La norma, invero, prevede che l'assegnazione del dipendente da parte dell'Amministrazione datrice, avvenga nel rispetto del generale principio del bilanciamento degli interessi, assicurando sia il rispetto dei diritti soggettivi dell'art. 51, terzo comma, Cost., e sia le esigenze economiche ed organizzative del datore di lavoro, le quali devono essere concretamente valutate con riguardo all'interesse pubblico connesso con la prestazione del servizio pubblico (cfr. Consiglio Stato , sez. III, 11 gennaio 2011, n. 1638).

In ogni caso, l’interpretazione dell’Amministrazione, secondo il Consiglio di Stato appare nel caso concreto direttamente finalizzata ad evitare che, un sempre più ricorrente ricorso all’istituto in questione, finisca per risolversi in vero e proprio “abuso del diritto”.

Non è legittimo infatti piegare una norma di civiltà alle esigenze, del tutto personalistiche di chi, sfruttando le proprie relazioni parentali e partitiche, ricorre artatamente a questo meccanismo in danno delle legittime aspettative di avvicinamento ai luoghi di origine di coloro i quali, pur essendo in carriera da maggior tempo, finiscono per essere di fatto illegittimamente penalizzati.

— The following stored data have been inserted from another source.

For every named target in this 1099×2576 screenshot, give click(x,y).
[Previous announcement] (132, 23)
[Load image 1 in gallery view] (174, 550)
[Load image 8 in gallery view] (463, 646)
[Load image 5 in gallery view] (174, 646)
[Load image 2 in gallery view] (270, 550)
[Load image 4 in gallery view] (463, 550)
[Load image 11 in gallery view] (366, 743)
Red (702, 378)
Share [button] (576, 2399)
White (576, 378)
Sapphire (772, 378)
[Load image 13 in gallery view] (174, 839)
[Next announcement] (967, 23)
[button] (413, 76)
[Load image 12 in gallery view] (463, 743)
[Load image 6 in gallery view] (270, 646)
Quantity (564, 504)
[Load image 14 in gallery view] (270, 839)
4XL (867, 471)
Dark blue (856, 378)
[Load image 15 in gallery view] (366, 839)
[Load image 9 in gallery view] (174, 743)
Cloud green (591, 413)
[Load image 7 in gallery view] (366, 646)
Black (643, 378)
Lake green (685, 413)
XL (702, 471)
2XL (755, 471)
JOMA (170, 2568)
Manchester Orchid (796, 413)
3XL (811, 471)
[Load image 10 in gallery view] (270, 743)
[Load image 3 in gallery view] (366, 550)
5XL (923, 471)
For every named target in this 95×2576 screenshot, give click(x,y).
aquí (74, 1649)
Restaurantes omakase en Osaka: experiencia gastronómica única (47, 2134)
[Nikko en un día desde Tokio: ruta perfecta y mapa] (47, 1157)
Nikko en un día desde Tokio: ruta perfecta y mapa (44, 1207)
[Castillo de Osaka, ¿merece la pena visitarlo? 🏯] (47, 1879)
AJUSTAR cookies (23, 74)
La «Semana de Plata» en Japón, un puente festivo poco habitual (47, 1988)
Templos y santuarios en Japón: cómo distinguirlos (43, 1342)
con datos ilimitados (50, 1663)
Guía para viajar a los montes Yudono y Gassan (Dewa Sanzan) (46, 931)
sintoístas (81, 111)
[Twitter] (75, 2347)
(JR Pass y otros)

Quanto alla interpretazione da dare al citato art. 78 comma 6 del T.U. 18 agosto 2000 n. 267, nella parte in cui impone che la domanda di avvicinamento al luogo in cui viene svolto il mandato amministrativo debba “essere esaminata dal datore di lavoro con criteri di priorità…” il significato della disposizione va inteso in senso strettamente temporale, vale a dire come “esame senza ritardo” dell’istanza al fine sia di poter meglio valutare, all’attualità, la posizione dell’interessato nel quadro alle esigenze organizzative ed operative dell’amministrazione; e sia per evitare che chi ha fatto una domanda successiva scavalchi chi l’ha fatta in un momento antecedente.

L’alto Consesso conclude, dunque, per la legittimità del diniego di avvicinamento perché, nel caso di specie, l’incarico di rappresentante del Comune nell’ambito dell’Ente consortile di che trattasi, non giustificava affatto la presenza in loco del per l’intero anno solare. Lo Statuto del consorzio, infatti, prevedeva due riunioni nell’anno solare, e questo senza tener conto che sovente l’Assemblea (es. nel 2008) si era addirittura riunita una sola volta.